June 1, 2006
YOU WANNA DEAL WITH ALL OF US OR RECKON WITH HIM?:
Iranians face bleak nuclear choice (Anton La Guardia, 02/06/2006, Daily Telegraph)
The world's major powers last night agreed a package of incentives for Iran to give up key parts of its nuclear programme - and a series of punishments if it does not.The plan drawn up by America, Russia, China, France and Germany is designed to present Teheran with a bleak choice: halt the most dangerous parts of the nuclear programme and integrate into the world, or face isolation and economic damage. [...]
The package is based on an earlier deal offered by Britain, France and Germany - and promptly rejected by Teheran. It will now carry greater weight because of America's involvement.
The world powers are known to have discussed carrots - such as building a western-designed light water power reactor and trade deals. Above all, there is the promise of normalisation of relations with America.
Six Powers Reach Accord On Iran Plan: U.S. Supports Combination Of Incentives, 'Disincentives' (Glenn Kessler, 6/02/06, Washington Post)
The United States and five other major world powers agreed Thursday to offer Iran a broad new collection of rewards if it halts its drive to master nuclear technology, but they threatened "further steps in the Security Council" if Iran refuses.The agreement, announced here by British Foreign Secretary Margaret Beckett following extended talks, brings general unity to the countries' approach to Iran after months of discord, diplomats said. It is intended to sharpen the choice facing Iran, giving it a clear reason to opt for cooperation over confrontation on its nuclear program.
"There are two paths ahead," Beckett told reporters, as Secretary of State Condoleezza Rice and counterparts from Russia, China, France, Germany and the European Union stood at her side. "We urge Iran to take the positive path and to consider seriously our substantive proposals, which would bring significant benefits."
The agreement, of course, is meant to constrain France, Germany, China, and Russia, not Iran. Posted by Orrin Judd at June 1, 2006 9:27 PM
Well, that looks like a deal Iran can't refuse. I think they will refuse though, after an initial agreement.

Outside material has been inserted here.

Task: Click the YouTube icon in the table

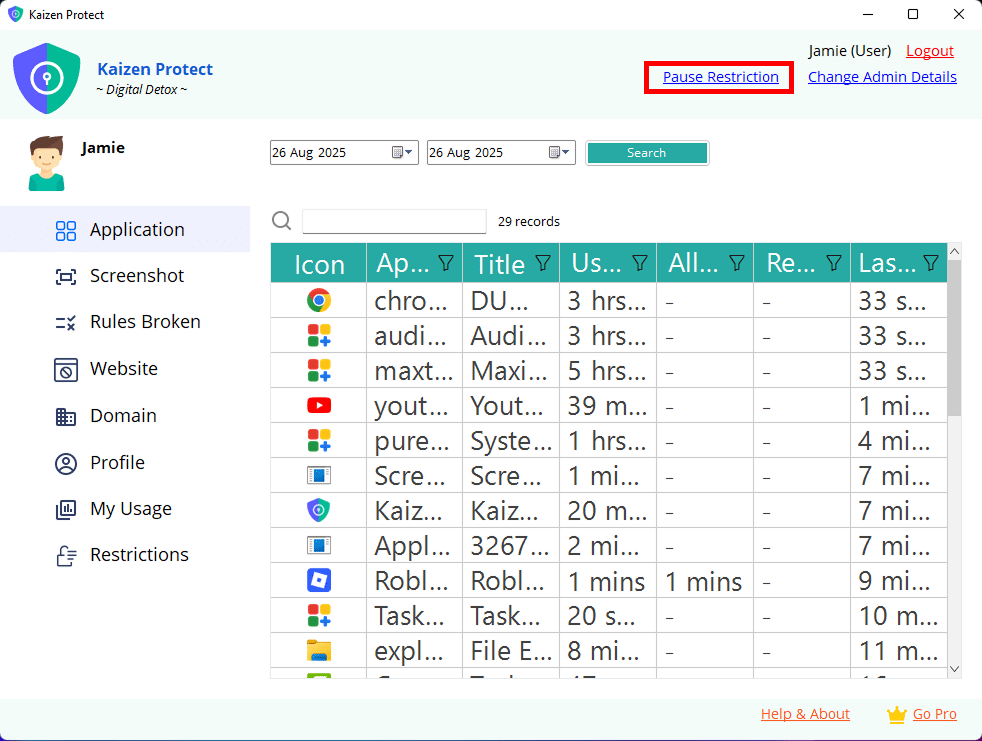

I think we're all in for a big surprise concerning their nuclear ambitions. They probably already have nuclear weapons.
Their program has been in two parts, right? Admin and Military. If their military has been tinkering with nuclear development for more than 8 years they have to have arms. That or they're incompetent. Just a thought.
Posted by: Tom Wall at June 1, 2006 9:47 PMWhy would a theocratic government be competent?

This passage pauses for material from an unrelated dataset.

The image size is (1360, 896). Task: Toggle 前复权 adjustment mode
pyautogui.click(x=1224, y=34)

Posted by: oj at June 1, 2006 9:52 PMI can't resist - FDR presided over a not very competent government, and it managed to build a bomb.
It doesn't matter how the mullahs rule, IF all they want is to have nuclear weapons. They only need hold on until they can test one, or successfully bluff their way through with just a threat. They will then be in roughly the position China was in 1965, armed with nuclear weapons and a known nut in charge. Then came the Cultural Revolution and 15-20 years of horror.
In the case of Iran, those years will not be strictly internal suffering, if that is what the mullahs (and their various agencies, councils, police forces, private armies, and goons) really want. Think East Germany with an independent nuclear force.
Khameini's time is short. If he wants a strong Iran, he is going to have to kill the nut. Otherwise, the "cultural" revolution (inspired by Ahmadinejad is probably going to overtake him.
Posted by: ratbert at June 1, 2006 10:09 PMrat:
FDR presided over the most effective government man has come up with yet.
Posted by: oj at June 1, 2006 10:47 PMNow, I must not be a very good student, because I don't remember learning that here.
Or is that your inner Tugwell coming out?
Posted by: ratbert at June 1, 2006 11:16 PMHe was just an American president like any other.
Posted by: oj at June 2, 2006 7:29 AMoj. Do you have a deal with the evil drug companies to keep your readers' BP up at peak levels? FDR is like any other American president?